CAPITAL IN THE TWENTY-FIRST CENTURY
by Thomas Piketty | Belknap Press | 696 pages |
capital in the twenty-first century
by Thomas Piketty | Belknap Press | 696 pages | $39.95
It’s not often these days that a new grand theory of history gets taken seriously, and it’s even rarer when the theorizing surrounds a subject as all-encompassing and abstract as capitalism. Somehow, though, the French economist Thomas Piketty has managed to publish a nearly 700-page tome on capitalism that’s not only heavily indebted to Karl Marx and bracingly critical of capitalism, but that’s been read and debated by the US Treasury Secretary, members of President Obama’s cabinet, and virtually every prominent modern economist. It’s also become a bestseller, which for an economics book published by an academic press is notable.
There are a few reasons that Capital in the Twenty-First Century, which was released in English translation this month, is getting so much attention — and that Piketty himself is getting “rock star treatment,” as a New York Times headline put it in April. First, Piketty writes under the assumption that economists should tell a story that’s compelling rather than wallowing in the “childish passion for mathematics” that he believes dominates his field. And he succeeds: His book is a good read, even if you’re not an economist.

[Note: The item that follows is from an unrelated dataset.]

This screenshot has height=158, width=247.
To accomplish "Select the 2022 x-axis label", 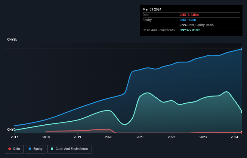I will pyautogui.click(x=171, y=137).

Piketty was already known for proving that economic inequality has grown increasingly extreme. His past research helped trigger the Occupy movement and, more recently, Obama’s declaration that inequality is the “defining challenge of our time.” Capital in the Twenty-First Century is Piketty’s attempt to extend his gaze beyond the last several decades to the entire history of capitalism.
Piketty is not a Marxist economist, but it’s no accident that his book’s title recalls Karl Marx’s 1867 treatise Capital. Piketty concludes that some of Marx’s most important insights into capitalism were basically on target; many of the 19th-century economist’s theoretical shortcomings can be attributed to the fact that he just didn’t have enough capitalism to study or the right data sets to examine. Piketty, writing with more than 200 years of capitalism behind him, has spent his career gathering the data to build a more precise critique. The result stands in stark contrast to the story of capitalism as it’s commonly told.
What Marx got right and Piketty meticulously proves is that capitalism inevitably leads to the concentration of wealth in the hands of very few people. It does not, in other words, lead to a egalitarian society with increasing economic mobility — the assumption that has guided economic policymaking throughout US history.
It’s the argument behind this conclusion that is most striking. Everyone knows about the obscene gap between the earnings of ordinary workers and the earnings of CEOs because such imbalances are central to many critiques of capitalism. But Piketty says this sort of inequality isn’t the main problem. Over the long run, he argues, inequality will be heightened most not by how much people get paid for their labor but instead by the ease with which the affluent rely on their existing wealth to get wealthier. In other words, the wealthiest one percent are becoming increasingly rich through income on capital rather than income from work. Inherited wealth, and income from assets like stocks and real estate, is driving inequality much more than huge salaries. This blows apart the notion that the wealthy earned every penny of their riches, along with the related idea that they are “job creators” fueling economic growth.